What this task involves: Print the entries exactly as given.

--- --- ---

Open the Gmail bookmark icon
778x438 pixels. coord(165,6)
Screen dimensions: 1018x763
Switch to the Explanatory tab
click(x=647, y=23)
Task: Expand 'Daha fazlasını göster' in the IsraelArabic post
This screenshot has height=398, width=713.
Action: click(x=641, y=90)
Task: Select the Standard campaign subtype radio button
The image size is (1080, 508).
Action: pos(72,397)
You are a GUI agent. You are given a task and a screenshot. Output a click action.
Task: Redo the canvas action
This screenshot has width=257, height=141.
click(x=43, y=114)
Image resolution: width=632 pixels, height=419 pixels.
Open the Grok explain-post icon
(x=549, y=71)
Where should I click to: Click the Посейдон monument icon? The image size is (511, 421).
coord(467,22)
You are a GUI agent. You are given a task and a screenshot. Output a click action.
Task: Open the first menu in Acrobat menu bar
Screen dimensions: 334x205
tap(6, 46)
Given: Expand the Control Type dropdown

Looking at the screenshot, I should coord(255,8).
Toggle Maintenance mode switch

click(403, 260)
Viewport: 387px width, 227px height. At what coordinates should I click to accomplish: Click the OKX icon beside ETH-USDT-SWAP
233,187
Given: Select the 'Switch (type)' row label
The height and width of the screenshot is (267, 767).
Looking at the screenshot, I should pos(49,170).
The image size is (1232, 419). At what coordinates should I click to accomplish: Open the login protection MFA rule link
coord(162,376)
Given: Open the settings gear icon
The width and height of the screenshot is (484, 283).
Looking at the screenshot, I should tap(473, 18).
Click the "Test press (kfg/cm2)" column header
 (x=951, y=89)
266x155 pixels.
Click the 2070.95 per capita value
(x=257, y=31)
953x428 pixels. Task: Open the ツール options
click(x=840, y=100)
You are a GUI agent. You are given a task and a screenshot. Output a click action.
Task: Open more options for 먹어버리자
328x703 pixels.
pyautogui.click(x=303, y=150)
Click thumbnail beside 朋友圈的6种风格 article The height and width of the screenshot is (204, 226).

--- --- ---

Exercise output:
Open the Gmail bookmark icon
778x438 pixels. coord(165,6)
Screen dimensions: 1018x763
Switch to the Explanatory tab
click(x=647, y=23)
Task: Expand 'Daha fazlasını göster' in the IsraelArabic post
This screenshot has height=398, width=713.
Action: click(x=641, y=90)
Task: Select the Standard campaign subtype radio button
The image size is (1080, 508).
Action: pos(72,397)
You are a GUI agent. You are given a task and a screenshot. Output a click action.
Task: Redo the canvas action
This screenshot has width=257, height=141.
click(x=43, y=114)
Image resolution: width=632 pixels, height=419 pixels.
Open the Grok explain-post icon
(x=549, y=71)
Where should I click to: Click the Посейдон monument icon? The image size is (511, 421).
coord(467,22)
You are a GUI agent. You are given a task and a screenshot. Output a click action.
Task: Open the first menu in Acrobat menu bar
Screen dimensions: 334x205
tap(6, 46)
Given: Expand the Control Type dropdown

Looking at the screenshot, I should coord(255,8).
Toggle Maintenance mode switch

click(403, 260)
Viewport: 387px width, 227px height. At what coordinates should I click to accomplish: Click the OKX icon beside ETH-USDT-SWAP
233,187
Given: Select the 'Switch (type)' row label
The height and width of the screenshot is (267, 767).
Looking at the screenshot, I should pos(49,170).
The image size is (1232, 419). At what coordinates should I click to accomplish: Open the login protection MFA rule link
coord(162,376)
Given: Open the settings gear icon
The width and height of the screenshot is (484, 283).
Looking at the screenshot, I should tap(473, 18).
Click the "Test press (kfg/cm2)" column header
 (x=951, y=89)
266x155 pixels.
Click the 2070.95 per capita value
(x=257, y=31)
953x428 pixels. Task: Open the ツール options
click(x=840, y=100)
You are a GUI agent. You are given a task and a screenshot. Output a click action.
Task: Open more options for 먹어버리자
328x703 pixels.
pyautogui.click(x=303, y=150)
Click thumbnail beside 朋友圈的6种风格 article The height and width of the screenshot is (204, 226).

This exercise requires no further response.